Holy Saturday is a deeply strange day. In
my youth, as a Dutch liberal Protestant, it wasn’t anything much: just the day
between Bach’s St Matthew Passion on Good Friday and the sunny festivity of
Easter morning, with painted eggs on the breakfast table, flowers everywhere,
and church at 10 or 11. So Saturday was mainly the day you prepared Sunday.
The first time I saw something different was in Toronto,
where I had discovered the marvellously medieval Church of St Mary Magdalene,
with its bare almost undecorated interior, its two superb choirs (it had been
Healey Willan’s church), and its punctilious and quite beautiful liturgy, full
of incense and austere plainchant.
They, I found, had something called an
“Easter Vigil”. All news to me. So one year I went, and was astonished. What
took my breath away was coming into the church on Saturday and finding, first
of all, that ordinary parishioners had been kneeling and praying there
uninterruptedly since the day before; and then all the statues veiled in purple
and (the real shock) on the altar the Tabernacle, open and empty. Never had (or
have) I felt so piercingly the sense of abandonment that the first followers
must have felt on the day after the Crucifixion.
So Holy Saturday is a time of thinking
about that, I find. Of course it’s also the preparations for Easter, cleaning
the house, hiding the eggs for the children, ironing that new dress, etc. – a
creeping joy. But at the same time that weird sense of emptiness, and thinking
back to the way it must have been for them.
Was it a shock? Well, for the ones closest
to Jesus it wasn’t as if they hadn’t been told what was going to happen. But
that’s the way life works: you are told what’s going to happen, yet you can’t
truly believe it and go on as if. (Look at climate change.) And then it
happens. So what did they do? First, they took off. Two, we know, came back:
Peter until the cock crowed, John to be there to the end, with Mary and the
other women. The others we don’t hear of till well afterwards. Joseph of
Arimathea was there, and took care of the burial, decent man. John took care of
Mother Mary. But on the Saturday, the only people still there, sitting by the
tomb, were women. Mary of Magdala, and Mary of Bethany, Lazarus’ sister.
What were their thoughts? Did they remember
that He had spoken of resurrection? And if so, were they the only ones who did?
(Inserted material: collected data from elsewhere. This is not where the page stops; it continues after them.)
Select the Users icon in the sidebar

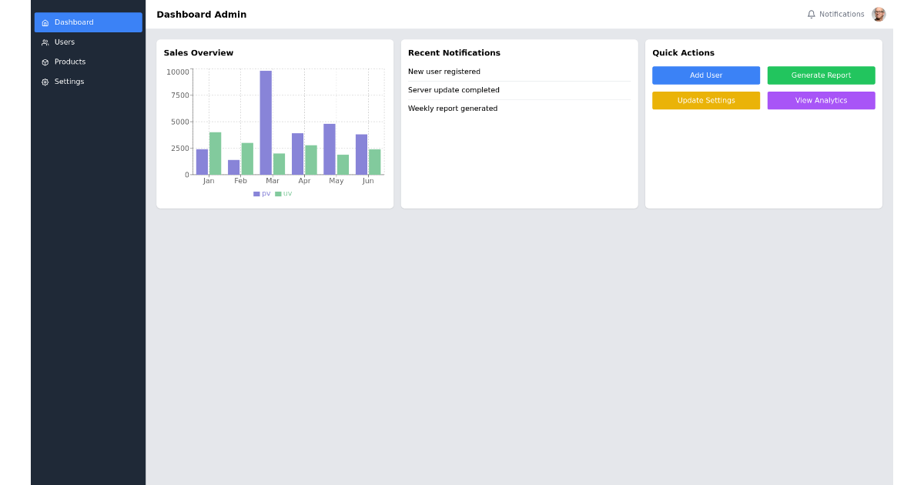[x=45, y=42]
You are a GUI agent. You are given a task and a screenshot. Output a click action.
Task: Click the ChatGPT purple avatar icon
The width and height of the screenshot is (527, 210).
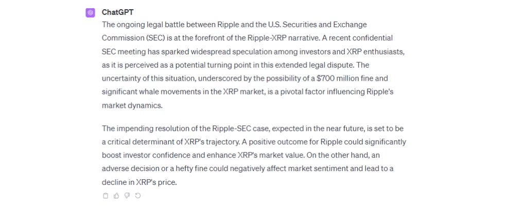click(90, 13)
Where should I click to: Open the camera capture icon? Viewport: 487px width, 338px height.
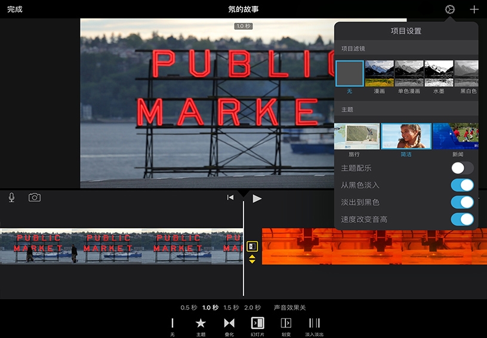35,198
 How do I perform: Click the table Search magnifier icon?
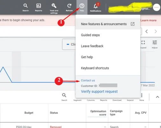(64, 95)
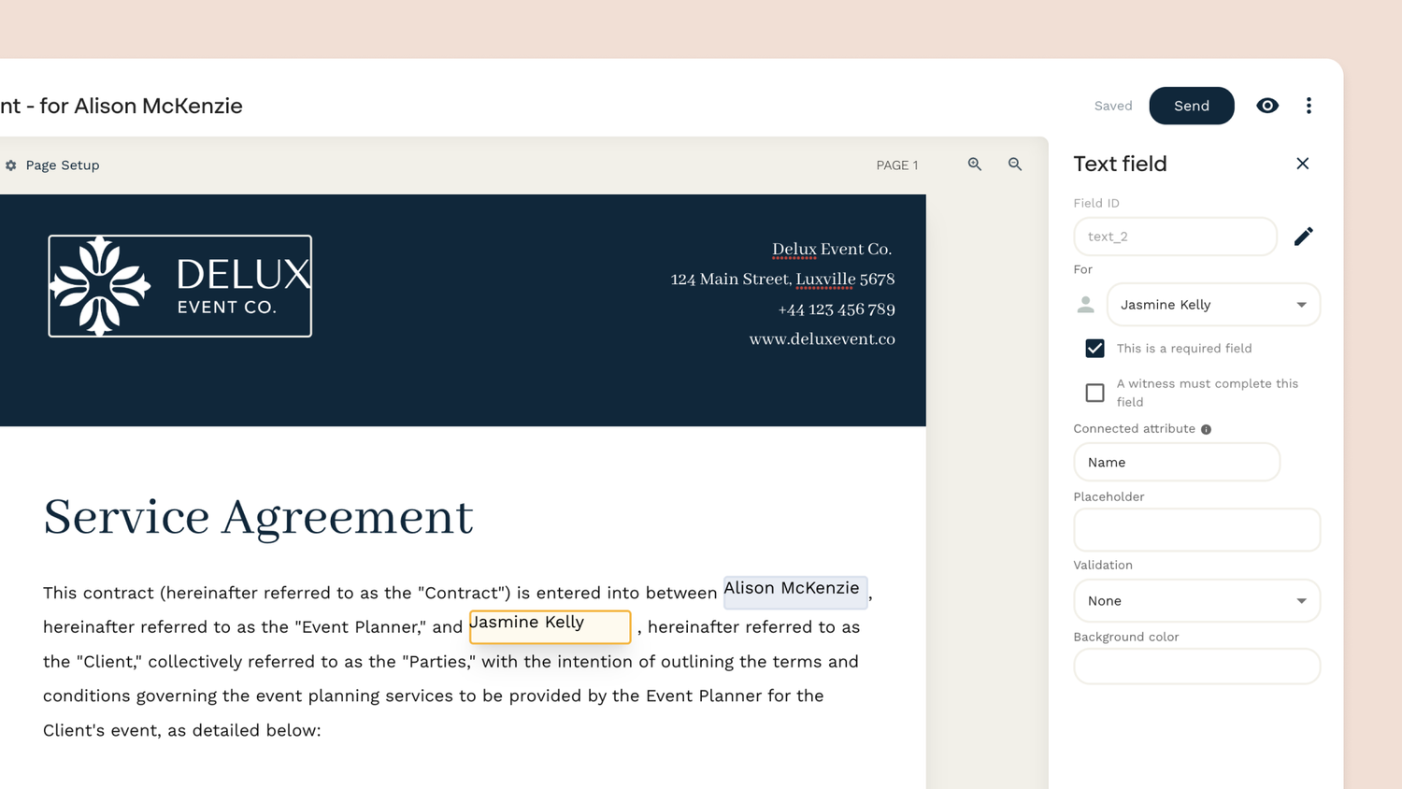Click the Delux Event Co. logo
Image resolution: width=1402 pixels, height=789 pixels.
tap(179, 286)
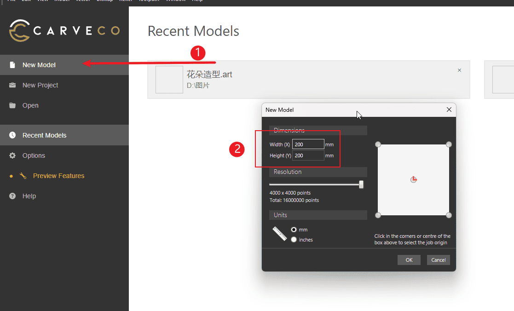The height and width of the screenshot is (311, 514).
Task: Click the New Project box icon
Action: click(x=12, y=85)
All the same, they must have wondered. The death had been so awful: the He
could die at all, first; that He had to die in the most beastly and humiliating
manner; that He had suffered so excruciatingly; that He – He, the Meshiach! –
had cried out that heart-rending opening of Psalm 22; that He had been laid to
rest, an emaciated corpse, sadly shrouded in a freshly-hewn tomb; and then?
Nothing. The Nothing of silence, while the world continued on its metalled ways
of appetency.
It was always the women who laid out the
dead, and mostly the women who did the mourning. And on Holy Saturday, it’s the
women I think of: the women who, with John, were the closest human beings to
Jesus the man. Three women called Miriam, or Mary. The one who had been there at that wedding
and told the servants to do what He would tell them, to whom He had upon
occasion been extremely rude, and who had had to watch her child die; the one who had attached herself to him as a
follower and whose legendary past and voluptuous tresses we may or may not
believe in; and that quiet listener, that silent intense friend who taken on
board everything He had to say and may have been one of the very few who
actually understood.
As we get ready the eggs, the flowers, the
tablecloths, the leg of lamb or whatever takes its place; as we dress the house
and ourselves; whether or not we go to an Easter Vigil tonight, with its silent
meditation and then its sudden flame, its bright lights and its glorious music;
let us keep in mind the emptiness of the Tabernacle, and the women. Just for
today.
I owe the image of the two Marys to Mr T.V. Anthony Raj, aka Tvaraj, a photographer and a devout and curious layman who is my age and has a fine Gospel blog. The women remind me of Leonardo.